"""

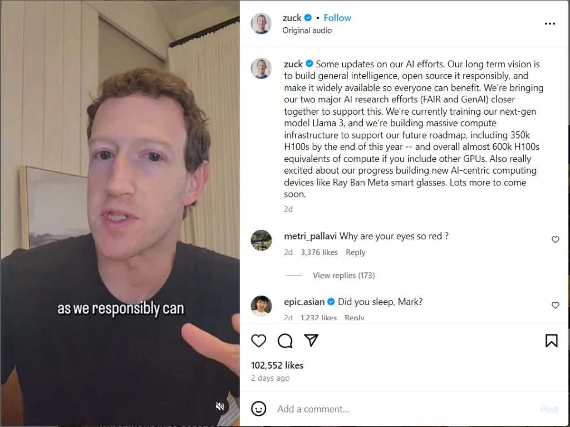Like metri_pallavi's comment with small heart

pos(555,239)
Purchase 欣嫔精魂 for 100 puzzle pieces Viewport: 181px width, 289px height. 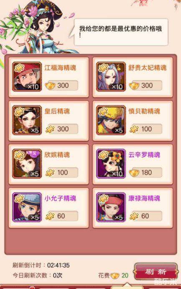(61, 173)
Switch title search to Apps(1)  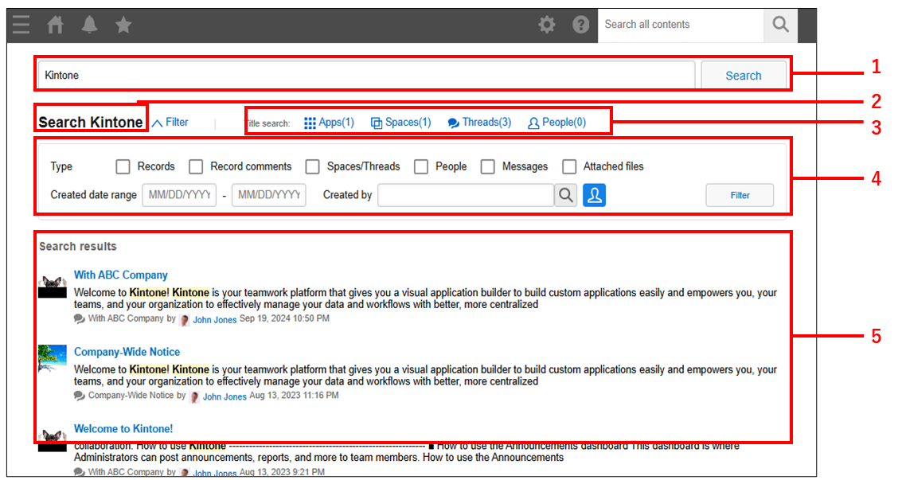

"""
"""

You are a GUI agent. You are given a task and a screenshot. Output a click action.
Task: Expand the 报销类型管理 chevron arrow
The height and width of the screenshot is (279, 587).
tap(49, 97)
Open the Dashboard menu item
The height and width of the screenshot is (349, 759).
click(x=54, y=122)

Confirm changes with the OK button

"""
"""

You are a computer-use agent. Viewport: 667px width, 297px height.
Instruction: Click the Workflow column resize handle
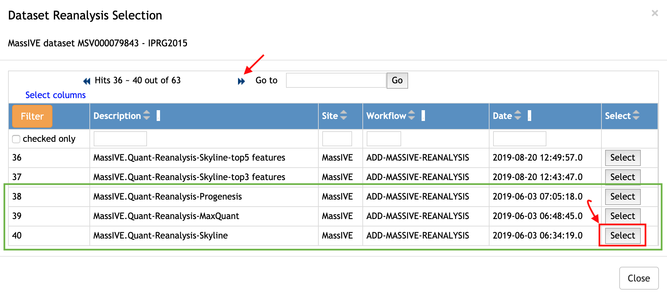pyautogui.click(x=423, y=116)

"""

Using the listing above, return word for word each line from the one that has "You are a GUI" through the one that has "Confirm changes with the OK button", and no line outside that range.

### [ANSWER]
You are a GUI agent. You are given a task and a screenshot. Output a click action.
Task: Expand the 报销类型管理 chevron arrow
The height and width of the screenshot is (279, 587).
tap(49, 97)
Open the Dashboard menu item
The height and width of the screenshot is (349, 759).
click(x=54, y=122)

Confirm changes with the OK button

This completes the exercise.